Asking for love not to fade is at once sad and creepy--like a vampire's attempt to live forever. It requires constant feeding. Siken, who also edits the literary journal spork, seems to know this, and Crush propels us from one affair to the other with agitated enthusiasm. There must be more, faster, right now. "It starts with bloodshed," Siken writes in one poem, "always bloodshed." The line recalls the story of Sylvia Plath and Ted Hughes' first meeting, where during a kiss, she bit him hard, drawing blood. It was her way of marking the hunted from the hunter.

Like Plath, Siken understands that blood has its own mythic powers. He's also aware in our day and age of slasher flicks and shoot-'em-up comics that gore has a certain kitsch factor, too. As a result, Crush reads like a valentine to Venus sketched with the extravagant gestures of the Rocky Horror Picture Show. There's a twang and swing in the voice, as if we're this shy of becoming a musical. The blood which splatters is too campy to be real, but we flinch at it anyway. From "Dirty Valentine":

We're shooting the scene where I swallow your heart and you make me
spit it up again. I swallow your heart and it crawls
right out of my mouth.
You swallow my heart and flee, but I want it back now, baby. I want it back.

Every line of Crush has this kind of charming visual panache. We're talking about love here, of course, but there's always a setting, a mood and a man. Other poems in the collection describe dreams good and bad, road trips and smash-bang affairs that end with a dead body and a car left running, the door open and the overhead light pinging. "Do you know how it ends?" the poet asks in "Wishbone." "Do you feel lucky? Do you want to go home / now? There's a bottle of whiskey in the trunk of the Chevy and a / dead man at our feet."

Even though such lines feel torn right out of a recent Tarantino flick, Siken manages to spin their irony around and play with their jagged flipside. Encountering such dialogue--is there a better word for it?--is alarming and jangling, challengingly so. The poet is in total control, but also out of control.
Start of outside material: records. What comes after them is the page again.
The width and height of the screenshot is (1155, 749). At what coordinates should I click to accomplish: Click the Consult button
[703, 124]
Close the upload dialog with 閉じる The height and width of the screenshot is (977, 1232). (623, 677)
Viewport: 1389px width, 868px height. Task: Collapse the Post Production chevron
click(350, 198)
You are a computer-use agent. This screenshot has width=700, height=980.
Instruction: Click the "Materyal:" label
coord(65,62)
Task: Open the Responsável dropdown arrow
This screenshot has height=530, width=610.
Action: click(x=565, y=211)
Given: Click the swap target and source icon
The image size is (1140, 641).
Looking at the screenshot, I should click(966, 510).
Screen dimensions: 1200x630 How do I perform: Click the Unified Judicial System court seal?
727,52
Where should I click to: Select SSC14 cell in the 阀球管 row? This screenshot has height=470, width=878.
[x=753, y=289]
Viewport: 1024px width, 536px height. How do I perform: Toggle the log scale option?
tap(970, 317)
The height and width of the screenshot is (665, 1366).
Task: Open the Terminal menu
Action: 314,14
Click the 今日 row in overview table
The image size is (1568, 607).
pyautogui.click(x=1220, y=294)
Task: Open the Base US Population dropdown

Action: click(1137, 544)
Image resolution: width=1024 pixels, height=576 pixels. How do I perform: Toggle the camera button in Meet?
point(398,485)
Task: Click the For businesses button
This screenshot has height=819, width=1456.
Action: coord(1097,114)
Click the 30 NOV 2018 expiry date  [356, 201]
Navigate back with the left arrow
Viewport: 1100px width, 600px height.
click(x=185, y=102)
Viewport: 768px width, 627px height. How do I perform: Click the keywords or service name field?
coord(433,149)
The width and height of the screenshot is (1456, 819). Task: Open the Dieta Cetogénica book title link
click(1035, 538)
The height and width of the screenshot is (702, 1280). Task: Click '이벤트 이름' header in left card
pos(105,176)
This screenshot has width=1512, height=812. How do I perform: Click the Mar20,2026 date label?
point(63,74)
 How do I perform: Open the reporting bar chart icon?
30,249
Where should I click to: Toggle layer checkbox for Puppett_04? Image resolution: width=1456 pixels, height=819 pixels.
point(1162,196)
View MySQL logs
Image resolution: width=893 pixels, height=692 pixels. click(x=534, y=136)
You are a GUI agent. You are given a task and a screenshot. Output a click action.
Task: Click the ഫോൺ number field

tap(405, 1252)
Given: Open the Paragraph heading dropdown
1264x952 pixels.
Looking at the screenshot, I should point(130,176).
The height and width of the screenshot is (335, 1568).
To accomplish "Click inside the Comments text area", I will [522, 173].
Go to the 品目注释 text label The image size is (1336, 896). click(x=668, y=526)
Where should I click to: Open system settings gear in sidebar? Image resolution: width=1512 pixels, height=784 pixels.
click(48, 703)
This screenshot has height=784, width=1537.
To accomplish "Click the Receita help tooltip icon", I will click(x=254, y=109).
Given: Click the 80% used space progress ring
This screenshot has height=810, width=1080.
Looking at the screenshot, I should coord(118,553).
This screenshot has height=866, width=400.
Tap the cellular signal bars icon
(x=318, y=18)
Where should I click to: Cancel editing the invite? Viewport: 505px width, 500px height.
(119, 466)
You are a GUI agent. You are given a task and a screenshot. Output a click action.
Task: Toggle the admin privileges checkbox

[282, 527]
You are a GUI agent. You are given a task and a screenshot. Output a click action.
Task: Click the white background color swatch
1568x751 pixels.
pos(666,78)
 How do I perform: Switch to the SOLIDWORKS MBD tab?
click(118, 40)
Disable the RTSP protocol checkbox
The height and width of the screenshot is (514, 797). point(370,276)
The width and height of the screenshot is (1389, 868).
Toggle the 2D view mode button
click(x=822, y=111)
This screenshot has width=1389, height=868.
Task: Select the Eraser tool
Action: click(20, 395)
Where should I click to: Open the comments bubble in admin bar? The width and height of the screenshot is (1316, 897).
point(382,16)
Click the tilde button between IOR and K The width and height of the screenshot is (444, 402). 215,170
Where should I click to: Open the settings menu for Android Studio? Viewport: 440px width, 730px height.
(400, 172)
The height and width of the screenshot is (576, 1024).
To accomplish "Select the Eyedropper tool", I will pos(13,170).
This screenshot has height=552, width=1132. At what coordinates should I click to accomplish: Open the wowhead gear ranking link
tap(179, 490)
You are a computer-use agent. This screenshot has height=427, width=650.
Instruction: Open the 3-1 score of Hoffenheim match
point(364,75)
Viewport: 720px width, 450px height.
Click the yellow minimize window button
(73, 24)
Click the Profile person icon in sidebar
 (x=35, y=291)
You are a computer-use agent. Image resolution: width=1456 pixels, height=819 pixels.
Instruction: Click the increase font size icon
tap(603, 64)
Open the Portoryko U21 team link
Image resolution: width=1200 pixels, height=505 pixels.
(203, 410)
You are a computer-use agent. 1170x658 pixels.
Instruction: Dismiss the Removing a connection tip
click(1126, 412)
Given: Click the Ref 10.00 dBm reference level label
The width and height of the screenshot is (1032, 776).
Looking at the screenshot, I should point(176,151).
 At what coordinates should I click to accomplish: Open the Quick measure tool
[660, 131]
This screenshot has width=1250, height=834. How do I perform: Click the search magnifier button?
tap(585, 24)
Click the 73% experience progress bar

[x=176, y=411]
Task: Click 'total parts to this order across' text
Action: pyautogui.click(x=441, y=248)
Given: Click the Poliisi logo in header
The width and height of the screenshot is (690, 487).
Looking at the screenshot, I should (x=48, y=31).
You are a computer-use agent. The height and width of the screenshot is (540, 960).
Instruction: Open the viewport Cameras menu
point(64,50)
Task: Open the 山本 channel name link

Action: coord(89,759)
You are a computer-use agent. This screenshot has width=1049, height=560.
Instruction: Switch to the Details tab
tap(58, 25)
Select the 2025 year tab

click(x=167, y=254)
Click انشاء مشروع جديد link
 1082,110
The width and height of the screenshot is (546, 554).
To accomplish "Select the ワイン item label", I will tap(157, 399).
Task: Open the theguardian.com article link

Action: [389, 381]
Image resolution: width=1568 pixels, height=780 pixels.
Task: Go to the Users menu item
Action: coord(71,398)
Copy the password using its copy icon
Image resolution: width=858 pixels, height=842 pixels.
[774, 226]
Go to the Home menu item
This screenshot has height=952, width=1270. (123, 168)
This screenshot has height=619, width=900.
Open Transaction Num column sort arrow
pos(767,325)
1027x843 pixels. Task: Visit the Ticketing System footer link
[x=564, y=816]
A pause for cinematic reference stirs up the sneaking feeling that he likes being unpredictable, likes holding us hostage to his wild whimsy.

If this pique makes Crush feel a little like an emotional hold-up, Siken is kind enough to put a little laughing gas on our gag. Like John Ashbery, the grandfather of so many young poets, he is an inveterate sampler from both high and low. His poems take the form of low-grade Westerns, highfalutin romances--think Erich Segal meets Marilyn Monroe--and dreamy, steamy experimental cinema.

All the cows were falling out of the sky and landing in the mud. You were drinking sangria and I was throwing oranges at you,
But it didn't matter.
I said my arms are very long and your head's on fire.
I said kiss me here and here
And you did.

It's not hard to see why such lines turn obedience into decadence. There's a relief to not holding anything back in these poems--carefully crafted, but never compressed. It lives and breathes and gallops. It relishes its power over us. "My applejack, / my silent night," whispers the final poem. "Just mash your lips against me. / We are all going forward. None of us are going back." I doubt anyone who finishes this book will murmur a word of protest.